Early in September 1973, Bush submitted a request to effectively end any requirements to attend monthly drills. Despite Bush’s record, the request was approved. He was given an honorable discharge, and that fall he enrolled in Harvard Business School.
One of the obvious questions raised by Bush’s missing year is why he was never brought up on any disciplinary charges under the Uniform Code of Military Justice (UCMJ) and why he was given an honorable discharge. (It’s unlikely Bush could have run for president if he’d been tainted with anything less than an honorable discharge from the military.)
But the issue is not that black and white. “An honorable discharge usually means the person has not committed any misconduct,” says retired JAG officer Lattin. “He may have failed to honor his obligation, but he hasn’t committed a criminal act. And that’s an important distinction.”
It’s important, because based on Lattin’s interpretation of the military law, a guardsman on non-active duty who fails to show up for his monthly drill sessions, as Bush did, is not subject to the UCMJ. The UCMJ, Lattin says, applies only to active-duty servicemen. And while guardsmen who report for weekend duty are covered for those 48 hours by the UCMJ’s unique codes (regarding desertion, being AWOL, etc.), a non-active guardsman who refuses to report for duty in the first place cannot be covered by the UCMJ. Instead, an absent-without-leave guardsman is subject to the state’s military codes of justice, which mirror the UCMJ.
But even then, says Lattin, cases of guardsmen who fail to attend drill sessions are rarely dealt with under the military’s criminal code, but rather administratively, which is less burdensome. Administrative options include transferring the solider to active duty, or separating him from his unit while beginning dismissal procedures that would likely — although not always — result in a less than, or other than, honorable discharge. Also in Bush’s case, he could have been permanently stripped of his flight privileges.

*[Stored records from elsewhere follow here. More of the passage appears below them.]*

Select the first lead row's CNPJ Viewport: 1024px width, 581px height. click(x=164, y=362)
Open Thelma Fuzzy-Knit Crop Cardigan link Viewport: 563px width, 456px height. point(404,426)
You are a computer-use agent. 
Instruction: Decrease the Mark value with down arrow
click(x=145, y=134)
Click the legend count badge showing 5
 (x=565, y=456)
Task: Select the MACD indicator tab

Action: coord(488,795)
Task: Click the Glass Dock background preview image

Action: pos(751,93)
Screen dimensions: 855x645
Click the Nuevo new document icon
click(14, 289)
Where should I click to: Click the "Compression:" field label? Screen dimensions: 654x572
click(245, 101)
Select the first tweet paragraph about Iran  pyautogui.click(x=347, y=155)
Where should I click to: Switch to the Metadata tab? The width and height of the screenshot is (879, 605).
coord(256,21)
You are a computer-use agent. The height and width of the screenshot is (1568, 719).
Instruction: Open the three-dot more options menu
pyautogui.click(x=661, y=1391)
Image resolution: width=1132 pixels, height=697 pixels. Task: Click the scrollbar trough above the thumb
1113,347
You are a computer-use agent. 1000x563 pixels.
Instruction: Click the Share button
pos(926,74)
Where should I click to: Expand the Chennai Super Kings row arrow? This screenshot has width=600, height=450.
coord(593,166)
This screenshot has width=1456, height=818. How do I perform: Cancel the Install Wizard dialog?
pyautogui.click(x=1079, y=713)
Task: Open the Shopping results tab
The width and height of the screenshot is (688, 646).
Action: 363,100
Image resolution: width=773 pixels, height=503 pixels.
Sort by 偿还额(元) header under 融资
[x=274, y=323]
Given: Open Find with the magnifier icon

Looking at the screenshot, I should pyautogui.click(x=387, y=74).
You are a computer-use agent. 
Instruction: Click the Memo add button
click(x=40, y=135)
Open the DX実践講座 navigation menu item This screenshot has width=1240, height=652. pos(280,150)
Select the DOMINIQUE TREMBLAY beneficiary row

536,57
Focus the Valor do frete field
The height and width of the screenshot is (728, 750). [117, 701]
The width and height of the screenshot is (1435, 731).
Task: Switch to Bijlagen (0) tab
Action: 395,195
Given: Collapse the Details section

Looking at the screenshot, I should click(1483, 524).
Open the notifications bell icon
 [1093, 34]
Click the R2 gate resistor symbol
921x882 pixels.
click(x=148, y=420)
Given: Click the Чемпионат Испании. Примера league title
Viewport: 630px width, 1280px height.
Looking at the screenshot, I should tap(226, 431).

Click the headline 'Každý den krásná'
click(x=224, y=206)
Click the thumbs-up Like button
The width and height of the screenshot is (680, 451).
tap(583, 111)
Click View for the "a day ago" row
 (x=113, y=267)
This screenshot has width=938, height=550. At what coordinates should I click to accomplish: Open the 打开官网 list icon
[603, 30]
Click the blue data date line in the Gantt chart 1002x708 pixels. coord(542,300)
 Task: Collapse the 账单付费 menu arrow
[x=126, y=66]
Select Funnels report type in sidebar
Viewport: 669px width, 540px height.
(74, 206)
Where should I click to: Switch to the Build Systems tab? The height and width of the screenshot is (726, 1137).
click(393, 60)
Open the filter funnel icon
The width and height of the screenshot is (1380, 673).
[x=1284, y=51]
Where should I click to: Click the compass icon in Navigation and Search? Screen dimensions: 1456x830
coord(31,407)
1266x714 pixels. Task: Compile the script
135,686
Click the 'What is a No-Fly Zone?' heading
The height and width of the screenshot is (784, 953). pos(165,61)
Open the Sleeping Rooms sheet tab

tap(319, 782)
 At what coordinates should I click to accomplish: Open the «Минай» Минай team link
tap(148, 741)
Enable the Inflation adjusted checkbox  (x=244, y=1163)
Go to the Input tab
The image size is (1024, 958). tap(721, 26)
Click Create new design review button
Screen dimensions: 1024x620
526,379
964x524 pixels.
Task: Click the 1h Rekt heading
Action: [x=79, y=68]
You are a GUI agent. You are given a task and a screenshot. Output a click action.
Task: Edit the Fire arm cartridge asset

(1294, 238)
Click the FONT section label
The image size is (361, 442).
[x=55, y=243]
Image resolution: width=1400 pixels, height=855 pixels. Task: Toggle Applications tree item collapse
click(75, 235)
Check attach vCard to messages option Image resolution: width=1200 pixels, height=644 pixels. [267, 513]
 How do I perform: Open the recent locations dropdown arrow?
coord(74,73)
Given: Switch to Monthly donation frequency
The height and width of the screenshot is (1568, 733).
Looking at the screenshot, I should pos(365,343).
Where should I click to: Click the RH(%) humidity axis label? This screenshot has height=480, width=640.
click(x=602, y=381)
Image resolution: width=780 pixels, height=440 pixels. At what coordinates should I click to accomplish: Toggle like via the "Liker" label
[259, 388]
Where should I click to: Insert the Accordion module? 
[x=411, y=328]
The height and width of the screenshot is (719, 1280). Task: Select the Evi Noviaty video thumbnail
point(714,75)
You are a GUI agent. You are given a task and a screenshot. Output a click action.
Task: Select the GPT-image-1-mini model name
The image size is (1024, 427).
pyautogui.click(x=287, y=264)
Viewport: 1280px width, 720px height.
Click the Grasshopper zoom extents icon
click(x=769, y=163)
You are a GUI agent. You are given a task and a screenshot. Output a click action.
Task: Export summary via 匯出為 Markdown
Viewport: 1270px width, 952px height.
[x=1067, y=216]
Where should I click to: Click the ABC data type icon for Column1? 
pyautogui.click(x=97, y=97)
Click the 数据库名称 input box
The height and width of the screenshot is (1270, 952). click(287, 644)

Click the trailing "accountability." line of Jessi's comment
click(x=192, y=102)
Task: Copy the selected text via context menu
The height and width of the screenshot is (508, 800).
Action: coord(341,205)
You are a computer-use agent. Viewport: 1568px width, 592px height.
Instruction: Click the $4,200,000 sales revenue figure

So why was no administrative action taken against Bush during his missing year or more? “It could have been mere inefficiency, or a reluctance to create controversy with the son of an important federal official,” says Fidell, the military law expert. “Observers of the Guard at that time have said it did seem to be an entity in which connections might be helpful.”
Lattin is more blunt. “The National Guard is extremely political in the sense of who you know,” he says. “And it’s true to this very day. One person is handled very strictly and the next person is not. If George Bush Jr. is in your unit, you’re going to bend over backward not to offend that family. It all comes down to who you know.”
Lattin stresses that the Bush episode, and the Guard’s failure to take any administrative actions against him, have to be viewed in context of the early ’70s. With the Vietnam War beginning to wind down and the U.S. military battling endemic low morale, the Pentagon showed little interest in chasing after absent-without-leave guardsmen. “It was too hard and there were too many of them,” says Lattin. “There was a ‘who cares’ attitude. Commanders didn’t want to deal with them. And they knew they’d stir up a hornet’s nest, especially if one of the [missing guardsmen] was named George Bush.”